Lawrence Rabiner. A tutorial on hidden Markov models and selected applications in speech recognition. Readings In Speech Recognition. 1990.

Probably the definitive tutorial on hidden Markov models. It covers inference, parameter estimation, and applications to speech recognition. If you aren't familiar with HMMs, this is worth reading.

Kristina Toutanova. Competitive generative models with structure learning for NLP classification tasks. EMNLP 2006.

This paper describes a method for weakening the independence assumptions inherent in naive Bayes in a computationally and statistically efficient way. The method greedily adds edges to a graphical model with the objective of maximizing likelihood. Toutanova shows that under certain conditions, generative models with the right structure can out-perform discriminative models.

Andrew Ng and Michael Jordan. On discriminative vs. generative classifiers: A comparison of naive Bayes and logistic regression. NIPS 2001.

Ng and Jordan examine naive Bayes and logistic regression from a theoretical perspective. Their main focus is on rates of convergence for the two models. They note that the asymptotic error of a logistic regression model is lower than that of the naive Bayes model, but a naive Bayes model can have much faster (statistical) convergence to its minimum error rate.

Percy Liang and Michael Jordan. An asymptotic analysis of generative, discriminative, and pseudo-likelihood estimators. ICML 2008.

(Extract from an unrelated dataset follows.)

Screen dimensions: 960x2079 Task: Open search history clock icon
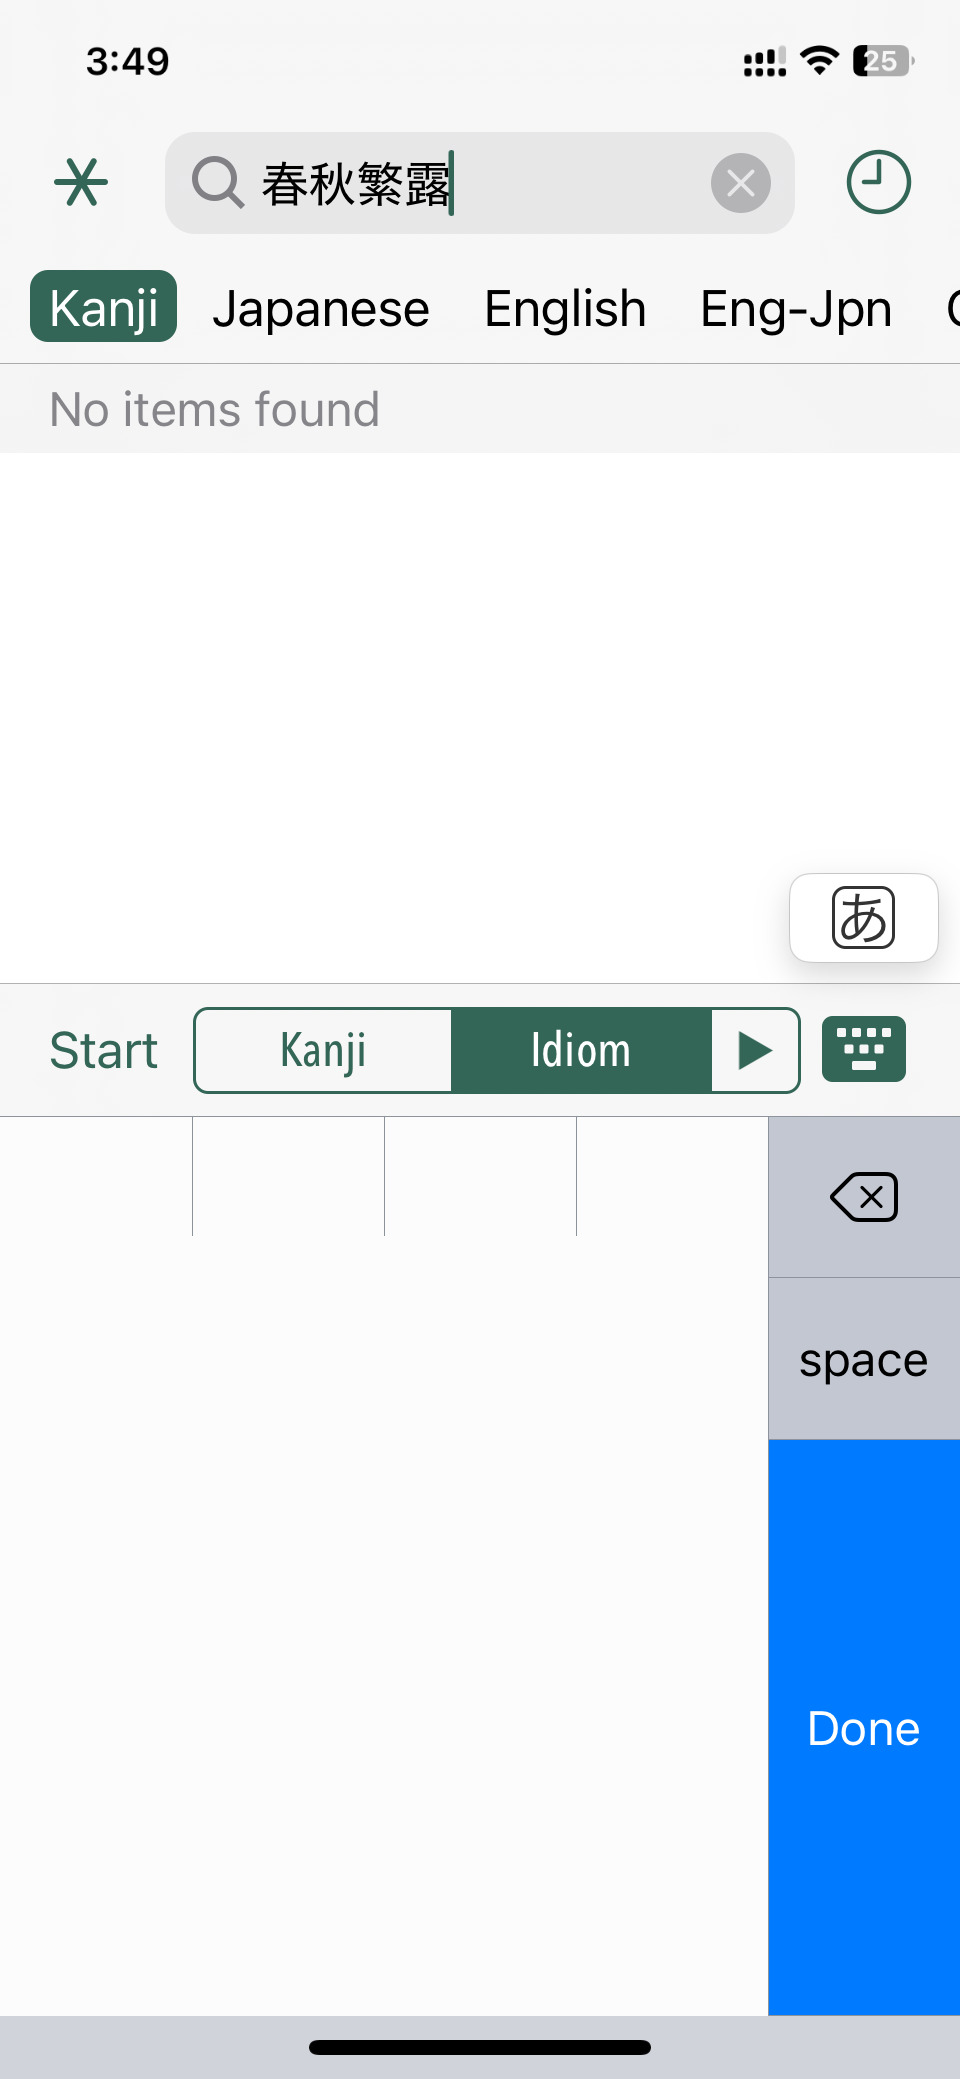[x=878, y=183]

Percy Liang and Michael Jordan examine the asymptotic distribution of risk for several estimators. Their analysis focuses on learning with structured outputs, and they include, in addition to discriminative and generative, estimators based on pesuedo-likelihood inference. Among their interesting conclusions is that the asymptotic estimation error of the (ML) generative model is smaller than the asymptotic estimation error of the discriminative model if the model family is well specified -- that is, if the generating distribution comes from that model family.